# Your objective
In the data that follows, find the line containing "[Goodwood Festival of Speed 2009 - Zdjęcie 122]"; then quote that line and every line after it, exactly, through the last one.
+++ Materials provided +++
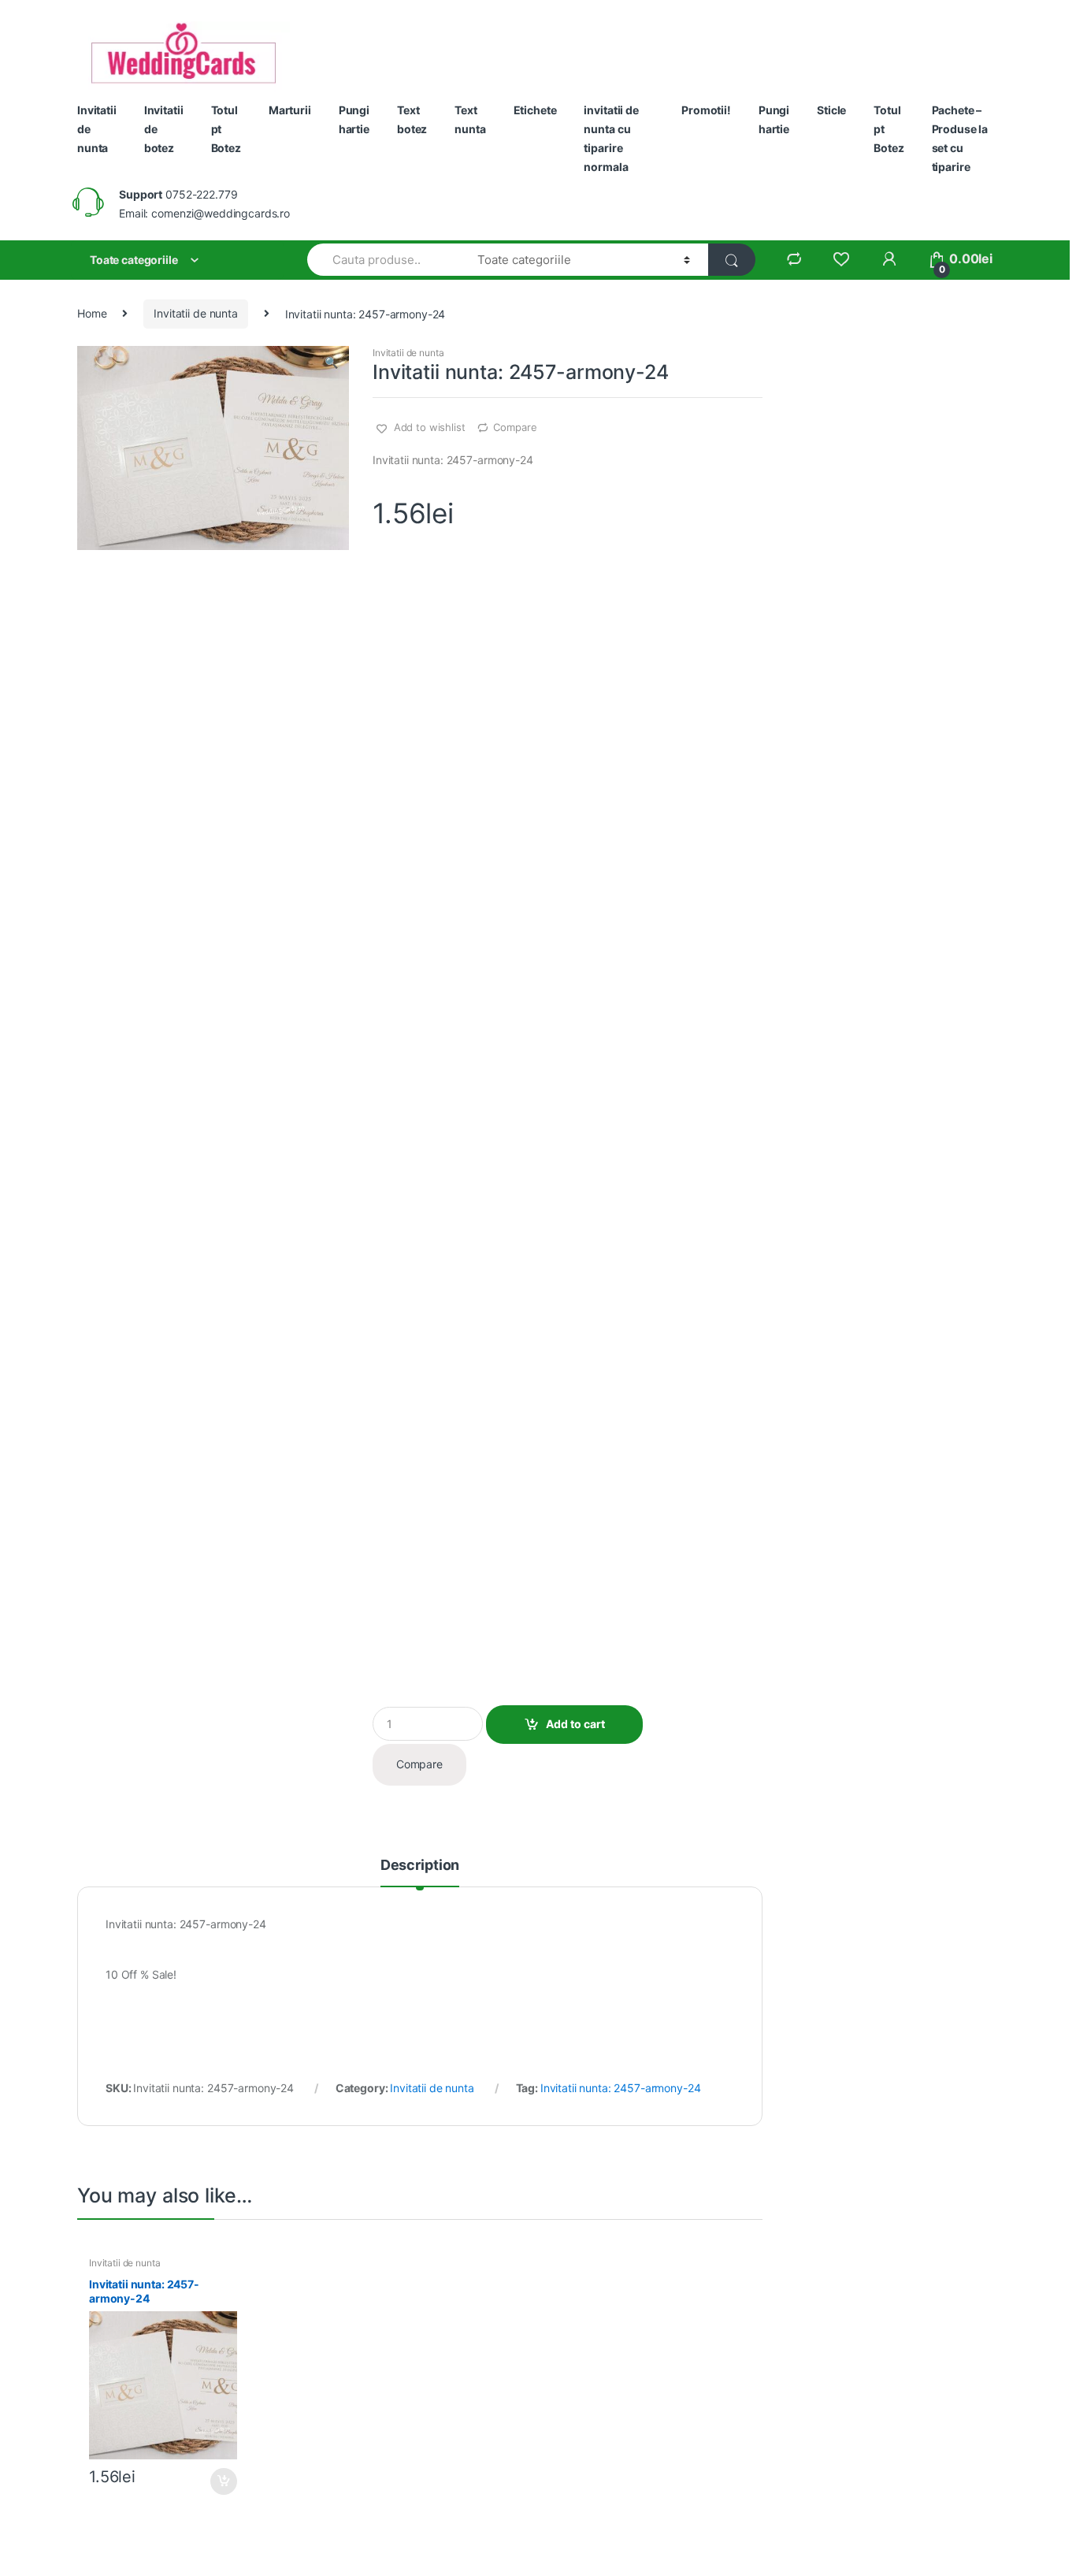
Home (91, 313)
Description (419, 1865)
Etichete (535, 110)
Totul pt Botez (226, 128)
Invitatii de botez (164, 128)
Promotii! (706, 110)
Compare (514, 427)
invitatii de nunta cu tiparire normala (611, 138)
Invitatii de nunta (97, 128)
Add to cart (575, 1723)
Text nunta (470, 119)
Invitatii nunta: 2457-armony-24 (620, 2088)
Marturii (290, 110)
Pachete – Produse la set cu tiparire (960, 138)
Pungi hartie (354, 119)
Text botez (412, 119)
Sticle (831, 110)
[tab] (419, 1872)
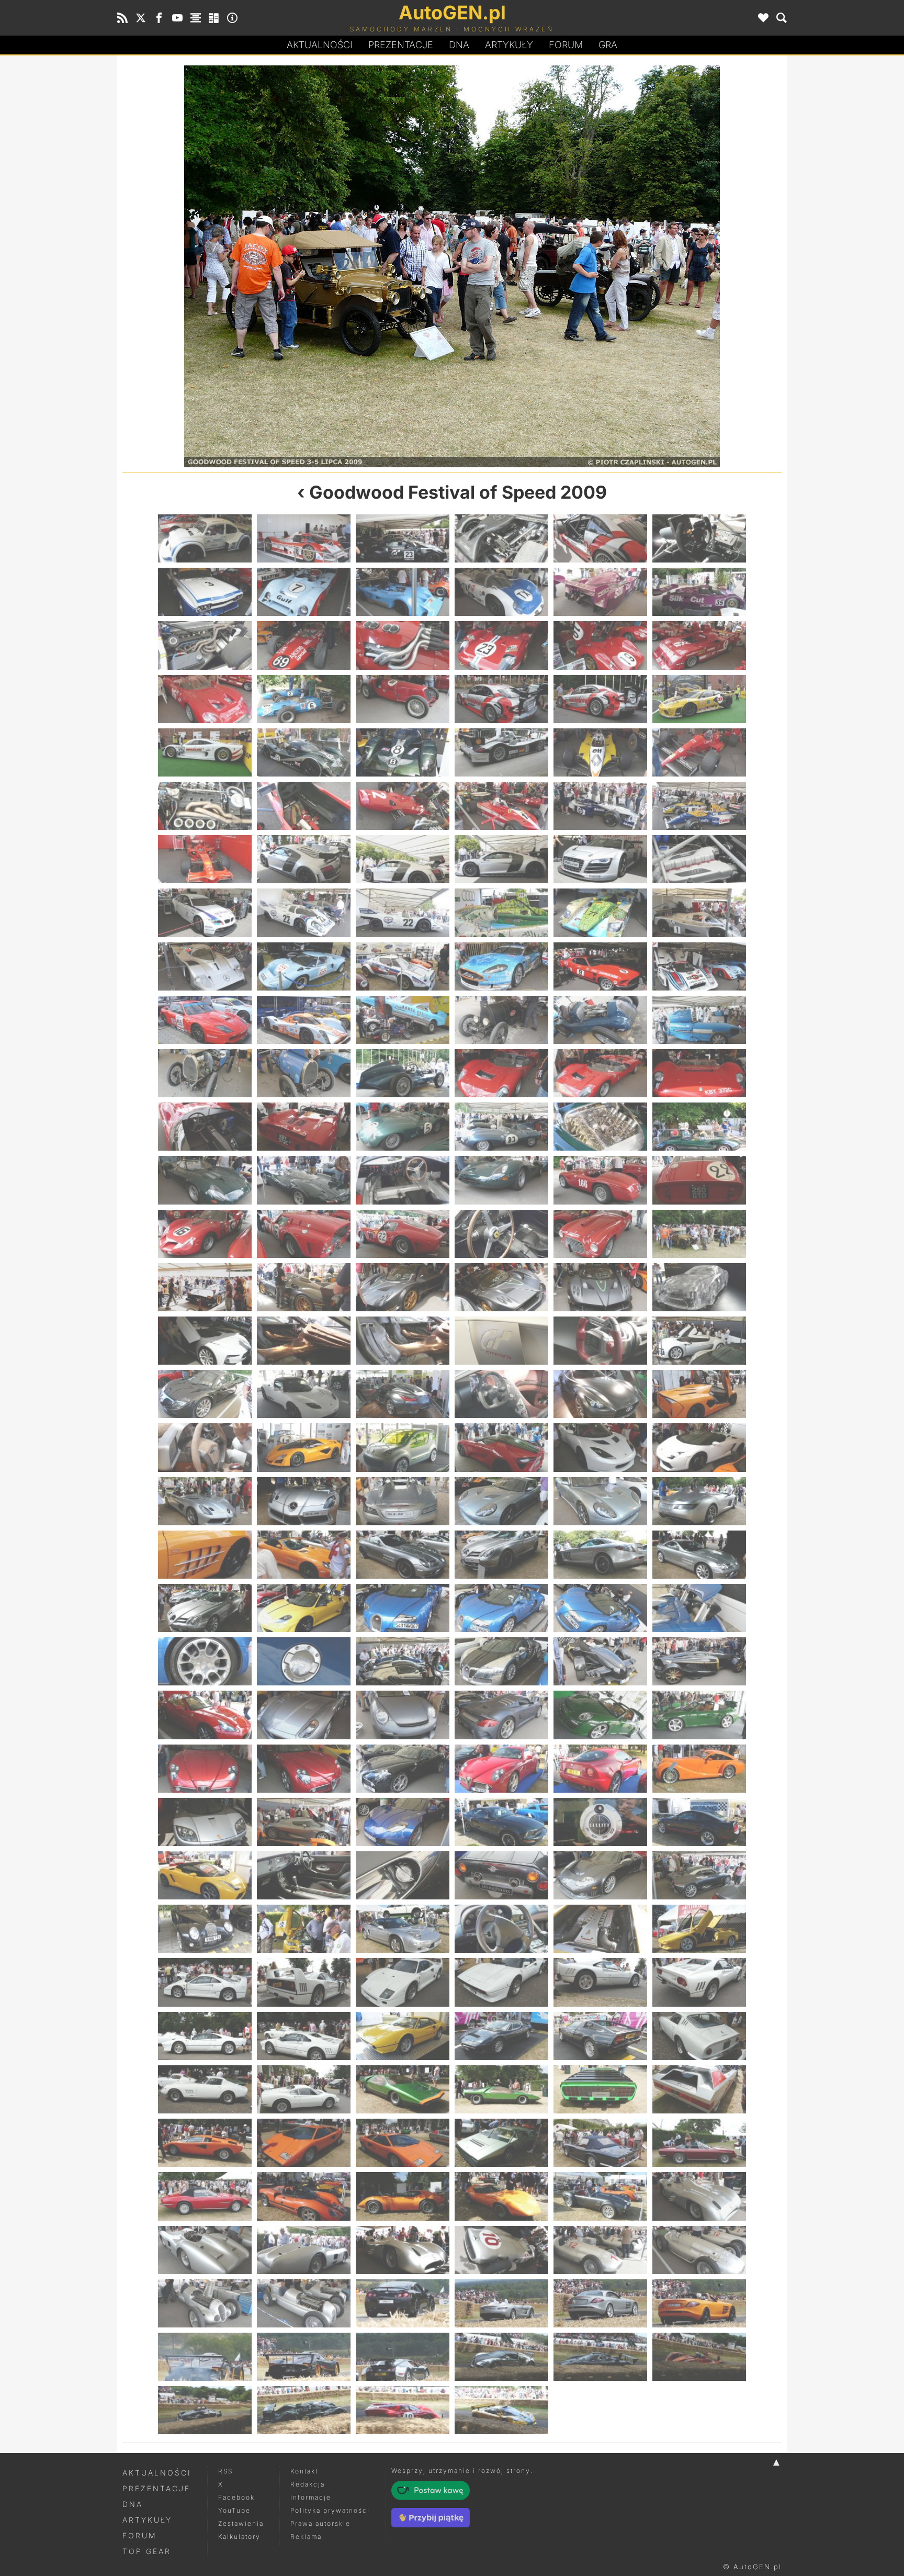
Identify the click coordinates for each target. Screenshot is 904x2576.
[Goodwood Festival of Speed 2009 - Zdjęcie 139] (205, 1769)
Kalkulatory (239, 2536)
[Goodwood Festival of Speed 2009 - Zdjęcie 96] (699, 1341)
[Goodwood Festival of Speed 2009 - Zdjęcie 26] (304, 752)
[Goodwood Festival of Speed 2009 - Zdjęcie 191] (600, 2196)
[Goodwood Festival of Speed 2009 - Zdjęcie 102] (699, 1394)
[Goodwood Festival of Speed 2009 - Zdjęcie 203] (600, 2303)
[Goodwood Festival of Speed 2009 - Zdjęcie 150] (699, 1822)
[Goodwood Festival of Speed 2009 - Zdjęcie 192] (699, 2196)
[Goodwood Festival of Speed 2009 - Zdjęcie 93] (402, 1341)
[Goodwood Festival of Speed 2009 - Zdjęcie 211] (205, 2410)
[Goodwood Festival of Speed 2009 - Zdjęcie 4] (501, 538)
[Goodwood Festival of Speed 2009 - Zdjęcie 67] (205, 1127)
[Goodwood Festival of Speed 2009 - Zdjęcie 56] (304, 1020)
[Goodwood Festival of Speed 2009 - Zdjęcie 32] (304, 806)
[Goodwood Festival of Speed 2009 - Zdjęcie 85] (617, 266)
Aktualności (320, 44)
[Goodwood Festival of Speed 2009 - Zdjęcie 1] (205, 538)
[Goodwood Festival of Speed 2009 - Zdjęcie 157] (205, 1929)
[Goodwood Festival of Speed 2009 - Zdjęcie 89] (600, 1287)
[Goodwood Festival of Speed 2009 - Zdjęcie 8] (304, 592)
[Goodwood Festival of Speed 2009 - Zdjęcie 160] (501, 1929)
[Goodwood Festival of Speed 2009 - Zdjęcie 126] (699, 1608)
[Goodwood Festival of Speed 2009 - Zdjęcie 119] (600, 1555)
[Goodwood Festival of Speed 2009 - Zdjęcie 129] (402, 1661)
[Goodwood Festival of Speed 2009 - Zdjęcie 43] (205, 912)
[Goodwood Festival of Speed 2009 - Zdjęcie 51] (402, 966)
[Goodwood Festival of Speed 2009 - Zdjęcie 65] (600, 1073)
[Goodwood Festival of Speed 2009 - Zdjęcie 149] (600, 1822)
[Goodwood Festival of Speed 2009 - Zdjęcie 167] (600, 1982)
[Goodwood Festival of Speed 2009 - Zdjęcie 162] (699, 1929)
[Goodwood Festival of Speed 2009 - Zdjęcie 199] (205, 2303)
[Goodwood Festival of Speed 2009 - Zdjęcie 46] (501, 912)
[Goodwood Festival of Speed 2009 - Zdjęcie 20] (304, 699)
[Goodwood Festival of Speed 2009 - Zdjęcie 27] (402, 752)
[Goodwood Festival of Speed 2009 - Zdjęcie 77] (600, 1180)
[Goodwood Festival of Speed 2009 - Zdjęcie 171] (402, 2036)
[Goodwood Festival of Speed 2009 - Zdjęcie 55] (205, 1020)
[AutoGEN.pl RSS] (122, 18)
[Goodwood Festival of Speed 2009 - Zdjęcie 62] (304, 1073)
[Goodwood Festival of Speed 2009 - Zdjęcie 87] (402, 1287)
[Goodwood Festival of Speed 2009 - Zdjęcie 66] (699, 1073)
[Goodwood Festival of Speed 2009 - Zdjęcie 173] (600, 2036)
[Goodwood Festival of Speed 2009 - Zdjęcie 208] (501, 2357)
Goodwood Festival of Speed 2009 (458, 492)
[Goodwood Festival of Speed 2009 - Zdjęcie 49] (205, 966)
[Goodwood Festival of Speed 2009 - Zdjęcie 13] (205, 645)
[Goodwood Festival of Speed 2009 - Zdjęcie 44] (304, 912)
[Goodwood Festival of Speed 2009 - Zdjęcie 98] (304, 1394)
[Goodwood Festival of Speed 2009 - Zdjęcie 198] (699, 2250)
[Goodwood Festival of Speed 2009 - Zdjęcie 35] (600, 806)
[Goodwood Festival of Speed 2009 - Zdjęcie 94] (501, 1341)
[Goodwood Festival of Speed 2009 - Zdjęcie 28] (501, 752)
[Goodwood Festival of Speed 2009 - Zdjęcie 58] (501, 1020)
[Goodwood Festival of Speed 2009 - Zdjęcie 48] (699, 912)
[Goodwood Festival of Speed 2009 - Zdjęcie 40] (501, 859)
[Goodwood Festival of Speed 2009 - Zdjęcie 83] (287, 266)
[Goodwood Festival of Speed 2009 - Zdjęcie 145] (205, 1822)
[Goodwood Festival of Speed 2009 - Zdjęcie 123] (402, 1608)
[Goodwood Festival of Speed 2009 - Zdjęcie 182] (304, 2143)
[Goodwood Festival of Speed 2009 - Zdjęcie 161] (600, 1929)
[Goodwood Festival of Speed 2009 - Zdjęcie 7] (205, 592)
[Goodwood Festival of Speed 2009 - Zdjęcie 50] (304, 966)
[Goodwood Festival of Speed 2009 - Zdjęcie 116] (304, 1555)
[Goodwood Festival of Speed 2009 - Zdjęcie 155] (600, 1875)
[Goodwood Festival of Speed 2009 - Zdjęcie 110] (304, 1501)
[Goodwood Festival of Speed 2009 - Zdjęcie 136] (501, 1715)
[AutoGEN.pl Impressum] (232, 18)
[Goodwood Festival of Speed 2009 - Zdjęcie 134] (304, 1715)
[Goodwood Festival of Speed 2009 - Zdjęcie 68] (304, 1127)
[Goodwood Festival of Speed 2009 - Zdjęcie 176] (304, 2089)
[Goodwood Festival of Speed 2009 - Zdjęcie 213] (402, 2410)
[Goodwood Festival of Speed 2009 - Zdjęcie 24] (699, 699)
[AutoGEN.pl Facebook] (159, 18)
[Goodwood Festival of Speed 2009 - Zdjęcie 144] (699, 1769)
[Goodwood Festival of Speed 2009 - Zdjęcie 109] (205, 1501)
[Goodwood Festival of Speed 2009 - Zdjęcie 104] (304, 1447)
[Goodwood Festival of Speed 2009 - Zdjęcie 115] (205, 1555)
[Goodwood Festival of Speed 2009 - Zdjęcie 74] (304, 1180)
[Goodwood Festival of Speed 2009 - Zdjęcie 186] (699, 2143)
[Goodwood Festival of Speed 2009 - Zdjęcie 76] (501, 1180)
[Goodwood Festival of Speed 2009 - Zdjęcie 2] (304, 538)
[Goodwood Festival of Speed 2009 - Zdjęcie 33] (402, 806)
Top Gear (146, 2551)
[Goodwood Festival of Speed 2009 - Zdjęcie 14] (304, 645)
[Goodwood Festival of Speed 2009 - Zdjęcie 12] (699, 592)
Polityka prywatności (330, 2510)
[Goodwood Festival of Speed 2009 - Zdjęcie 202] (501, 2303)
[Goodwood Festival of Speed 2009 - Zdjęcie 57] (402, 1020)
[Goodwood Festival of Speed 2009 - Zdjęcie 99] (402, 1394)
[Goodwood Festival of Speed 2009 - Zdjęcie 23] (600, 699)
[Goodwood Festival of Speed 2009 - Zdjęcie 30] (699, 752)
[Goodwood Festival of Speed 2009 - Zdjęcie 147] (402, 1822)
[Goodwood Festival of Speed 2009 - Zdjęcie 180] (699, 2089)
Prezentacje (400, 44)
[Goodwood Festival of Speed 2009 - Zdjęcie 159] (402, 1929)
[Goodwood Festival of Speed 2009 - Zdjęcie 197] (600, 2250)
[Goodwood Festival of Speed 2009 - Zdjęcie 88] (501, 1287)
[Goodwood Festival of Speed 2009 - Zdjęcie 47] (600, 912)
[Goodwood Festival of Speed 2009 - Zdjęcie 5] (600, 538)
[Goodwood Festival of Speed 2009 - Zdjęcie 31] (205, 806)
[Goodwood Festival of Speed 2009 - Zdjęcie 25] (205, 752)
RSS (225, 2471)
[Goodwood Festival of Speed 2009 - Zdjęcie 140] (304, 1769)
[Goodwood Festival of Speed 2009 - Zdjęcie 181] (205, 2143)
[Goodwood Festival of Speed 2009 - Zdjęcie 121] (205, 1608)
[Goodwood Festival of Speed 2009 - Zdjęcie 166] (501, 1982)
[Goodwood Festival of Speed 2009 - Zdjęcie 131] (600, 1661)
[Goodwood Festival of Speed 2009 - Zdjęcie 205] (205, 2357)
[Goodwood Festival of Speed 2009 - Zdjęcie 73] (205, 1180)
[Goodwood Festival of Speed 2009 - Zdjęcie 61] (205, 1073)
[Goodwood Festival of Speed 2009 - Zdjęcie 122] (304, 1608)
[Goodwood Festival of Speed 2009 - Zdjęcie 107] (600, 1447)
+++
# Result of this exercise
[Goodwood Festival of Speed 2009 - Zdjęcie 122] (304, 1608)
[Goodwood Festival of Speed 2009 - Zdjęcie 107] (600, 1447)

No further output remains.